Task — Pick out the lines below that contain the string "computer" and copy them all.

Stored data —
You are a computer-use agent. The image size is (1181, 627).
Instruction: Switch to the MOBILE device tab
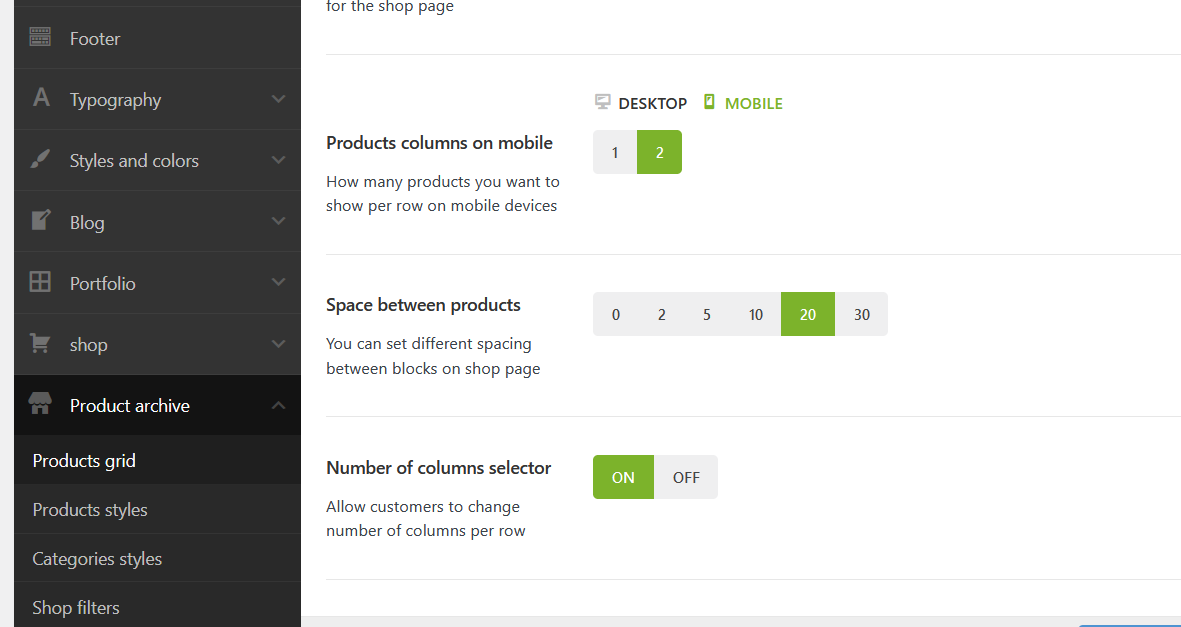tap(743, 103)
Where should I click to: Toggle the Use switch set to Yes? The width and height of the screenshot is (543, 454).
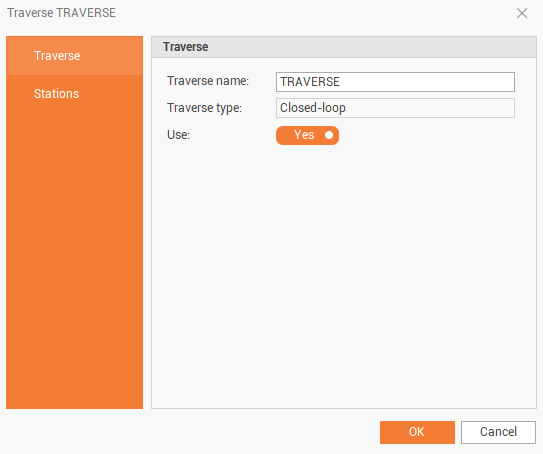[x=307, y=135]
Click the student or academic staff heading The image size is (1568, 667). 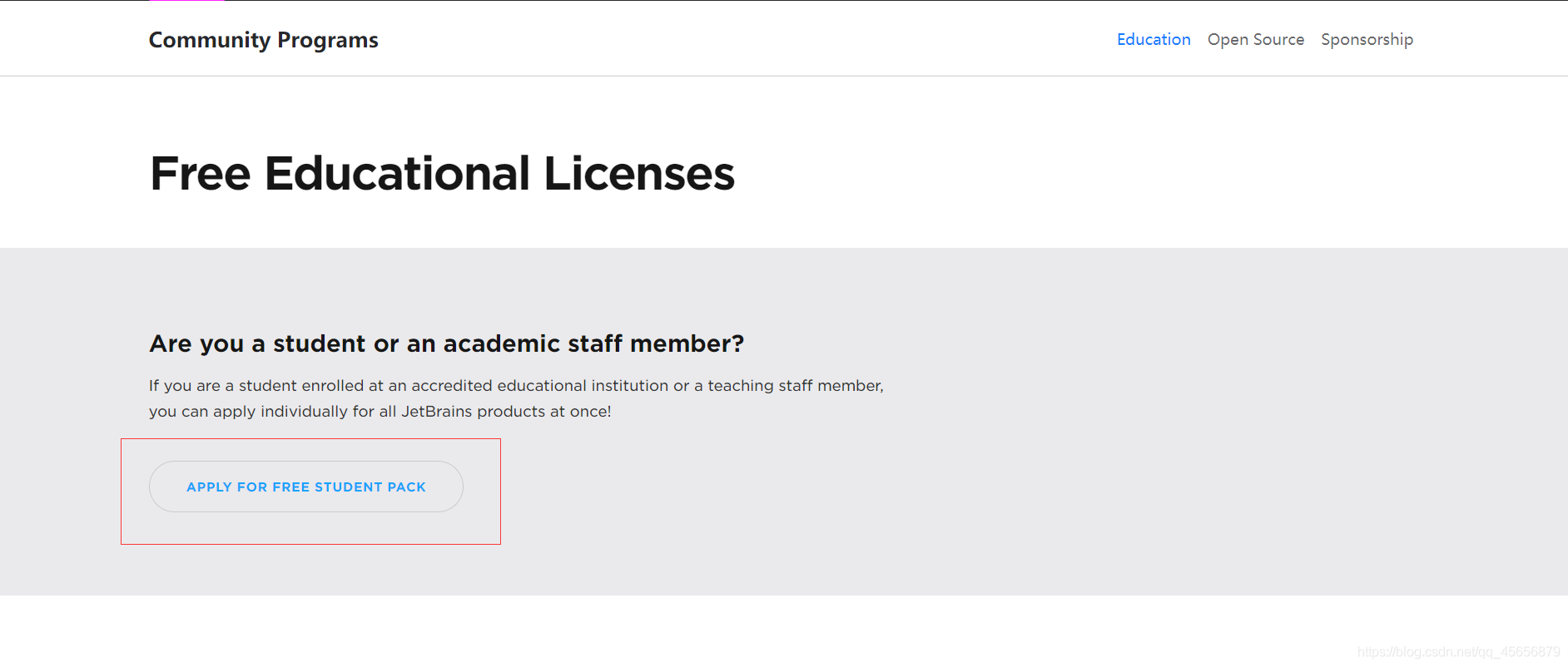pos(446,343)
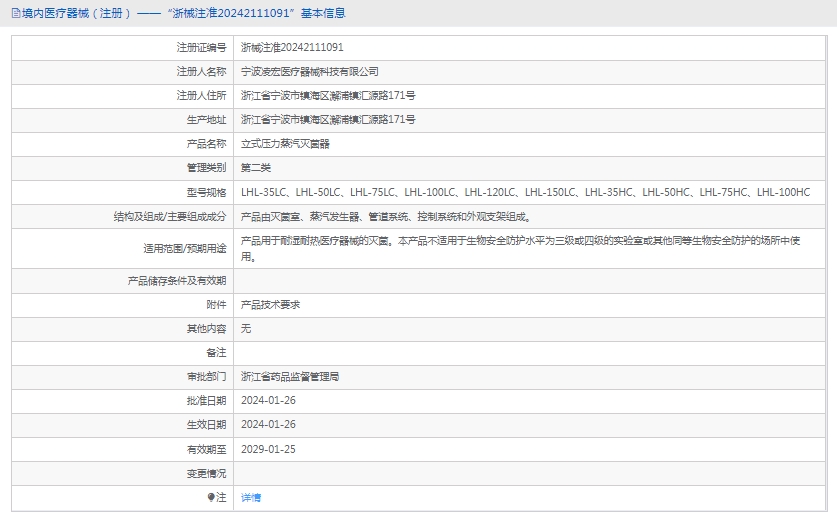This screenshot has height=515, width=837.
Task: Click the 产品技术要求 attachment value
Action: click(x=270, y=304)
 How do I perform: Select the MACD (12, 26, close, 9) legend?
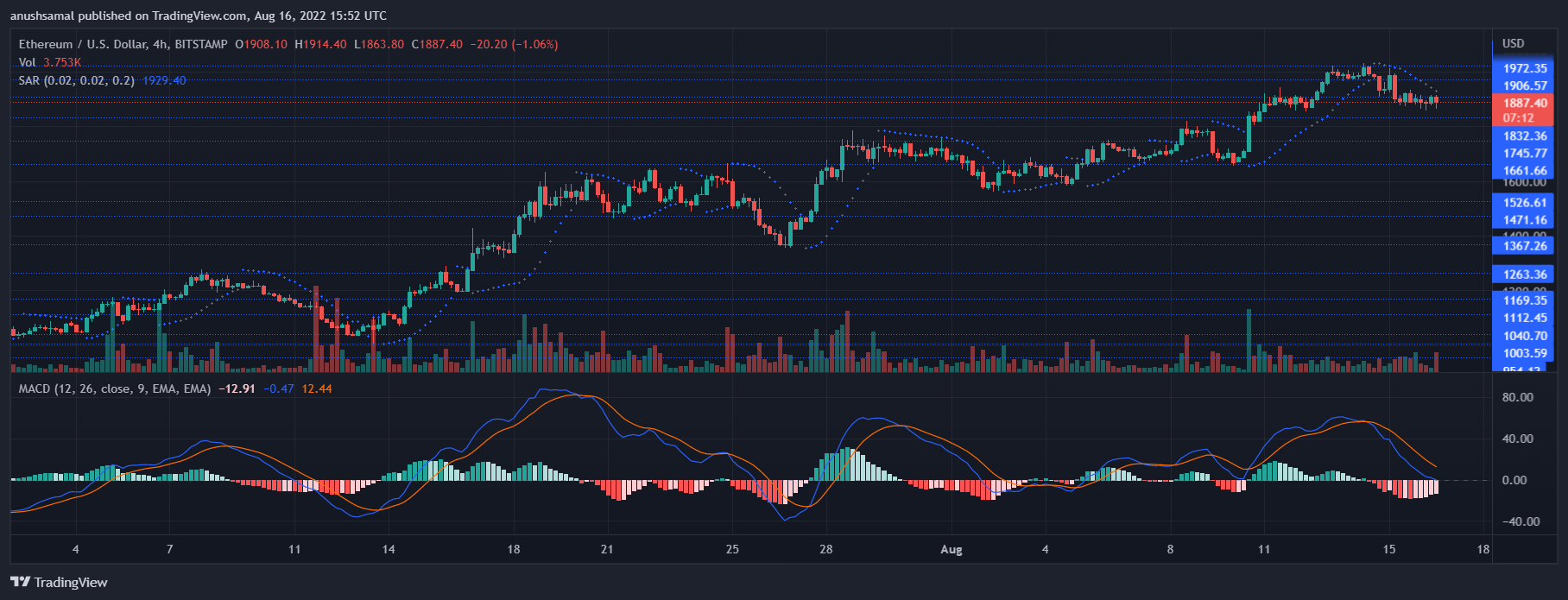114,388
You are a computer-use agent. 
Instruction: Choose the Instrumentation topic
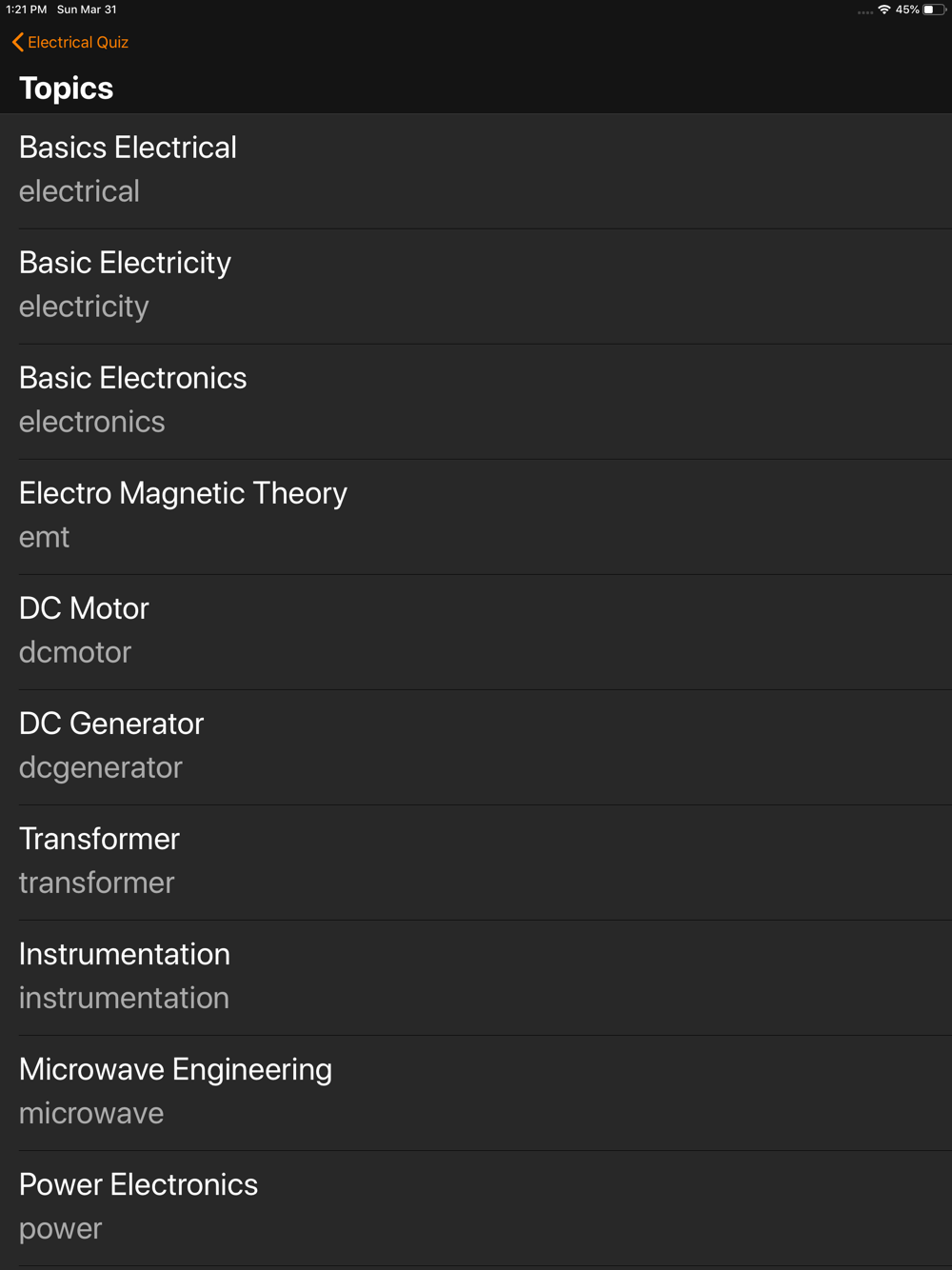(476, 978)
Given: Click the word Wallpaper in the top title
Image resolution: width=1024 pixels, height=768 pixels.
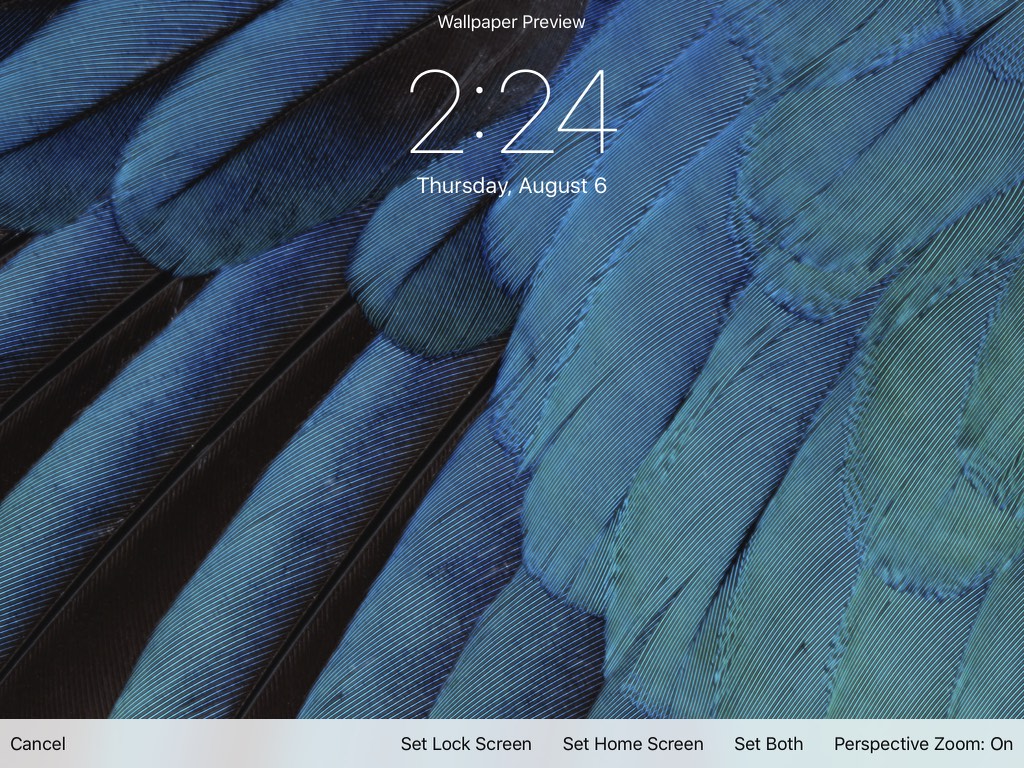Looking at the screenshot, I should click(x=475, y=22).
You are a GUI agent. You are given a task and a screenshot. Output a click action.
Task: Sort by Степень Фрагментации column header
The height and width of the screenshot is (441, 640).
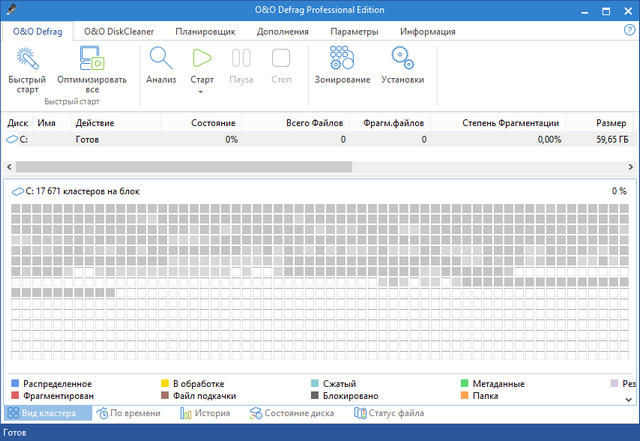[510, 123]
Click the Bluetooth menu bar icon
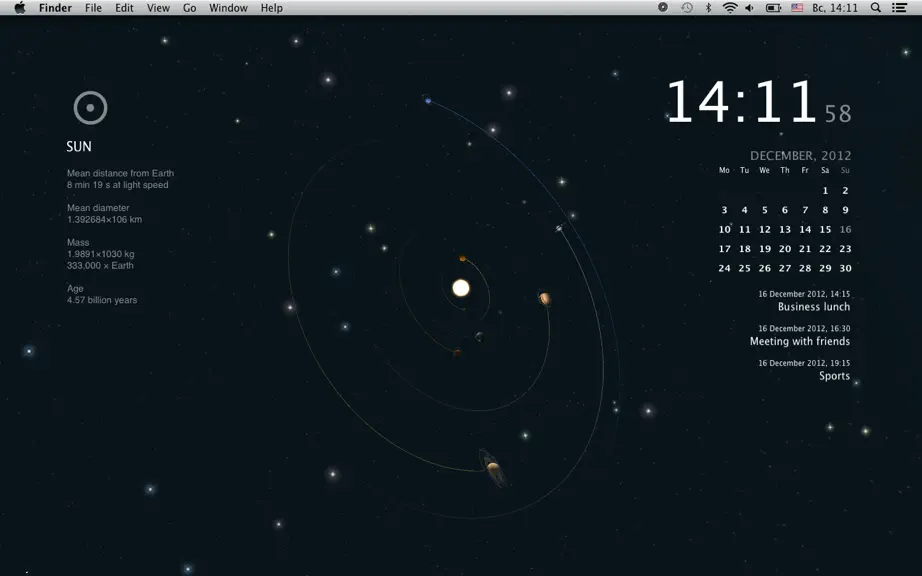This screenshot has height=576, width=922. pos(709,8)

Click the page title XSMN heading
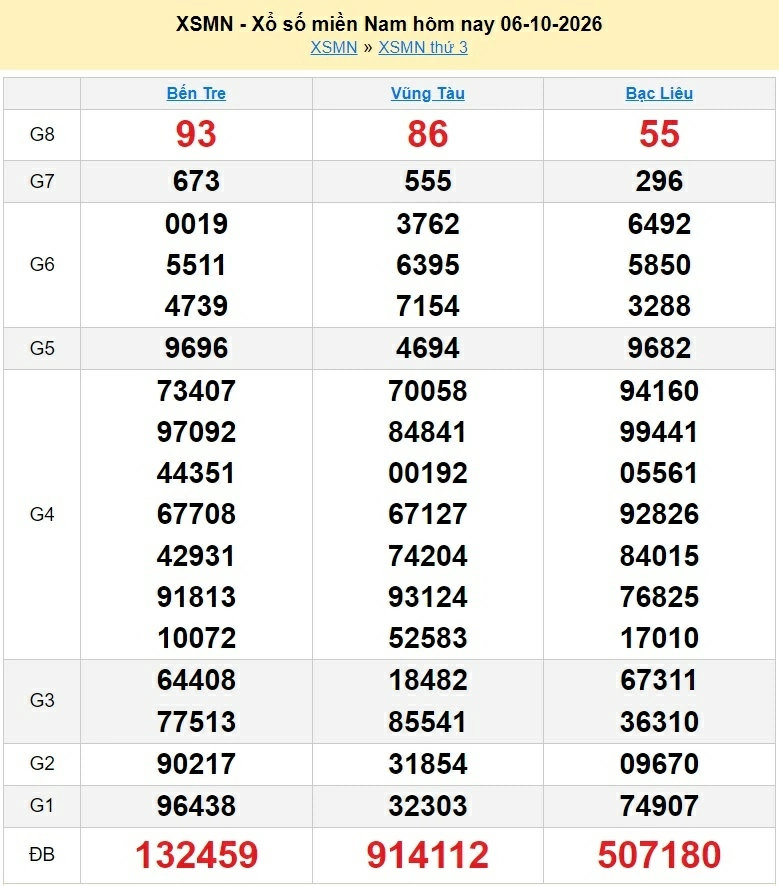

Output for this task —
You are a computer-use agent. The image size is (1181, 627).
You are a computer-use agent. 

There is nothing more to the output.